2. Allegro vivace (живо)

Начало карьеры

Сто грамм для храбрости

ВОЛКОВ: Я смертельно боялся сцены с самого малолетства. Я преодолевал страх появления на эстраде полным отключением сознания и выходил на публику в беспамятстве. У меня каждое выступление шло на автомате от начала и до конца, пока я не уходил со сцены. А ты так свободно держишься на сцене – никогда не было волнения перед концертом?


СПИВАКОВ: Вообще-то я не концертный человек, признаюсь по совести, – из волнения не вылезаю до сих пор. Мандраж перед выступлением появился вдруг лет в четырнадцать-пятнадцать, а до этого я играл свободно, словно плыл по течению. Способный, талантливый ребенок до определенного момента чисто интуитивно идет по жизни, он играет по наитию, но разум его еще не включен, его рацио не проснулось. И вдруг наступает момент, когда дитя взрослеет и начинает думать и смотреть на себя как бы сверху, как, наверное, смотрят взлетающие души на покидаемое тело. Он начинает задумываться над тем, как и почему у него получается или не получается. Он пытается «музыку разъять как труп», как замечательно определил Пушкин. Вот так наступает самый страшный, переломный момент.

Я изводил себя, доводя до чудовищного состояния. Я представлял, что умерли мои родители – и в этом состоянии какой-то внутренней амнезии, когда, кажется, можно нож всадить, и не почувствуешь боли, когда ноги отнимаются от дикого стресса, я выходил на сцену.

ЗАПИСАННЫЕ СВЕДЕНИЯ =
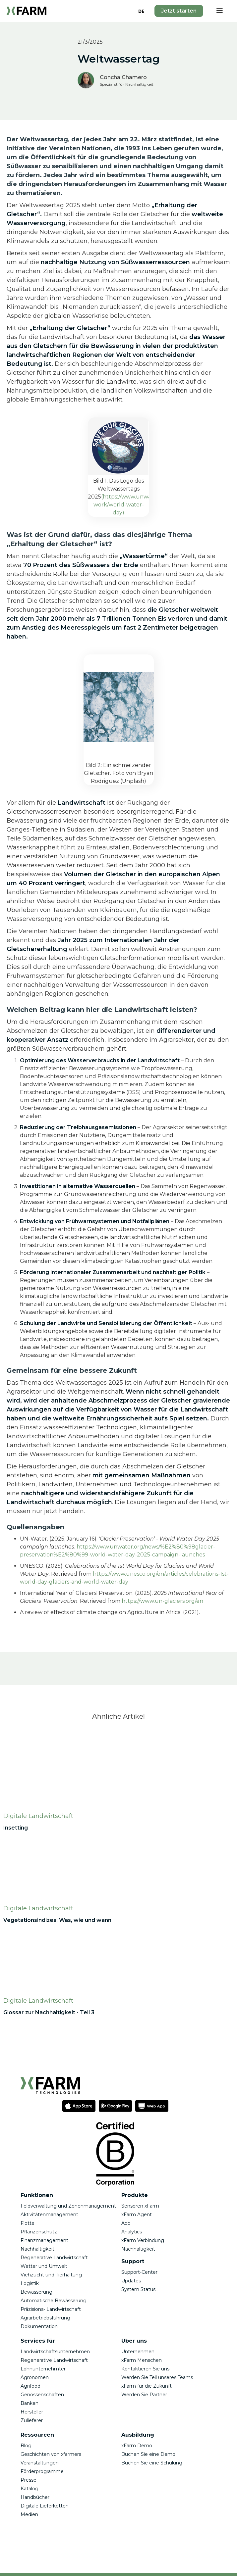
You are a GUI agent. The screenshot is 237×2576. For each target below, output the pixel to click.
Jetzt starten (179, 11)
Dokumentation (39, 2326)
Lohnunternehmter (43, 2369)
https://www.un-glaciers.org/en (162, 1601)
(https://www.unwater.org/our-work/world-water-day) (138, 505)
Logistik (30, 2283)
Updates (131, 2281)
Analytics (131, 2232)
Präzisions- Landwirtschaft (51, 2309)
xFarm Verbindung (142, 2240)
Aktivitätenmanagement (49, 2215)
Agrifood (30, 2386)
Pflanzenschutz (39, 2232)
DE (141, 11)
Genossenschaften (42, 2395)
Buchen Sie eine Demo (148, 2454)
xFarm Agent (136, 2215)
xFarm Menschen (141, 2360)
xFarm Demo (136, 2446)
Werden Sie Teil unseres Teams (157, 2377)
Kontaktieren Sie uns (146, 2369)
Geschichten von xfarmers (51, 2454)
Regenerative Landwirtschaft (54, 2258)
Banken (29, 2403)
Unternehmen (137, 2352)
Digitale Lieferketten (45, 2506)
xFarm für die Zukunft (146, 2386)
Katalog (29, 2489)
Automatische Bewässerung (54, 2301)
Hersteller (32, 2412)
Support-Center (139, 2272)
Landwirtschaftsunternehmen (55, 2352)
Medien (29, 2514)
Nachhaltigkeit (37, 2249)
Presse (28, 2480)
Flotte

ОБЯЗАТЕЛЬНЫЕ ЗАДАНИЯ =
[a] Изложите фрагмент страницы в двух предложениях.
[b] Ответьте по фрагменту страницы на вопросы:
(i) В каком возрасте, по словам Спивакова, у него появился мандраж перед выступлением?
(ii) Кого Спиваков называет автором слов «музыку разъять как труп»?
(iii) Что представлял себе Спиваков, когда доводил себя до чудовищного состояния?

ОТВЕТЫ ПО ЗАДАНИЯМ =
[a] Волков рассказывает, что с малолетства смертельно боялся сцены и выступал словно в беспамятстве, и спрашивает Спивакова, волновался ли тот перед концертами. Спиваков признаётся, что не вылезает из волнения до сих пор: мандраж появился у него лет в четырнадцать-пятнадцать, когда ребёнок начинает задумываться, почему у него получается или не получается, а до этого он играл свободно.

[b]
(i) Лет в четырнадцать-пятнадцать.
(ii) Пушкина.
(iii) Что умерли его родители.